Mais ces évolutions indéniables, en termes d’accès au marché du travail, ne doivent pas occulter de forts points de clivages dans les destinées et conditions professionnelles des femmes et des hommes, clivages dus notamment à leurs différences d’orientations scolaires. A l’issue des formations du secondaire, « héritage » d’un système de formation professionnelle très ségrégué, plus de 60% des jeunes femmes occupent des emplois classés dans la catégorie « employé·es », contre moins de 30% des jeunes hommes de mêmes niveaux de formation. À l’inverse, ces derniers investissent toujours massivement les emplois de la catégorie « ouvrier·es » (près de 50% d’entre eux contre environ 10% des jeunes femmes). Du côté des diplômé·es de l’enseignement supérieur, les femmes devraient être plus souvent cadres qu’elles ne le sont : à niveau de diplôme équivalent, elles accèdent moins souvent à cette catégorie que les hommes ; leur surinvestissement éducatif ne se traduisant pas par une amélioration significative de leur situation salariale (Di Paola et Épiphane, 2023).

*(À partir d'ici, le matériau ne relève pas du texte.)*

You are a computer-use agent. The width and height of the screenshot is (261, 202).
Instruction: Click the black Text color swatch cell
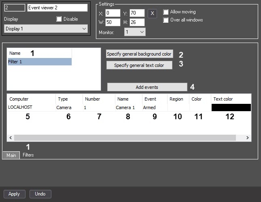pyautogui.click(x=231, y=107)
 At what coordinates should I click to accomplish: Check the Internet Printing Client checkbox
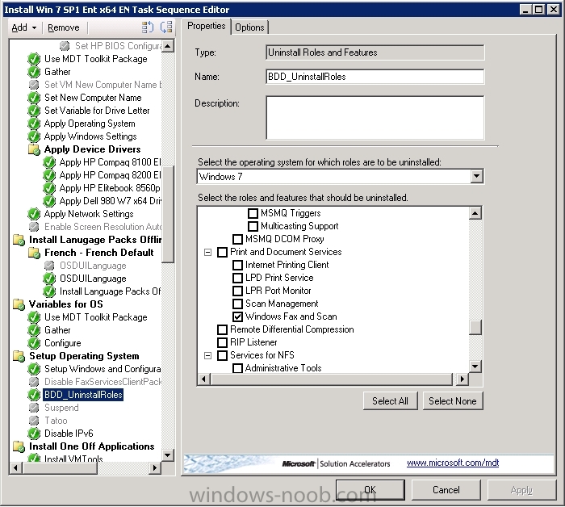point(238,265)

La dernière enquête « Génération » [2], montre en effet des disparités persistantes entre femmes et hommes parmi les jeunes diplômé·es de l’enseignement supérieur. Ainsi, à l’issue des diplômes de Bac+5 ou plus, qui conduisent le plus fréquemment aux emplois de cadres, on observe un différentiel de 18 points en moyenne entre femmes et hommes (62% versus 80%). Ces écarts sont les plus forts après un Master (19 points) mais restent conséquents à l’issue des écoles de commerce (11 points) et même des écoles d’ingénieurs (8 points) (Épiphane et al., 2023). De surcroît, non seulement les femmes sont moins souvent cadres que leur niveau d’études pourrait le laisser espérer, mais elles continuent aussi d’accuser un retard sensible dès lors qu’il s’agit d’accéder à un poste de cadre associé à une fonction d’encadrement (manager). Les femmes sont susceptibles d’encourir une plus grande défiance des employeurs dès lors que sont en jeu des postes à responsabilités. Le présupposé d’un rapport au travail plus discontinu ou plus lâche des jeunes femmes, du fait de leur implication plus forte que celle de leur conjoint dans la sphère domestique et familiale, peut susciter des comportements discriminatoires à leur égard, en particulier quand il s’agit d’atteindre ces fonctions dont la dimension chronophage constitue un frein potentiel. Ainsi, alors qu’en 2010 les jeunes femmes représentaient près de 55% des sortant·es de l’enseignement supérieur, elles ne constituaient, après sept années de vie active que 40% des cadres managers (Dupray et Épiphane, 2019).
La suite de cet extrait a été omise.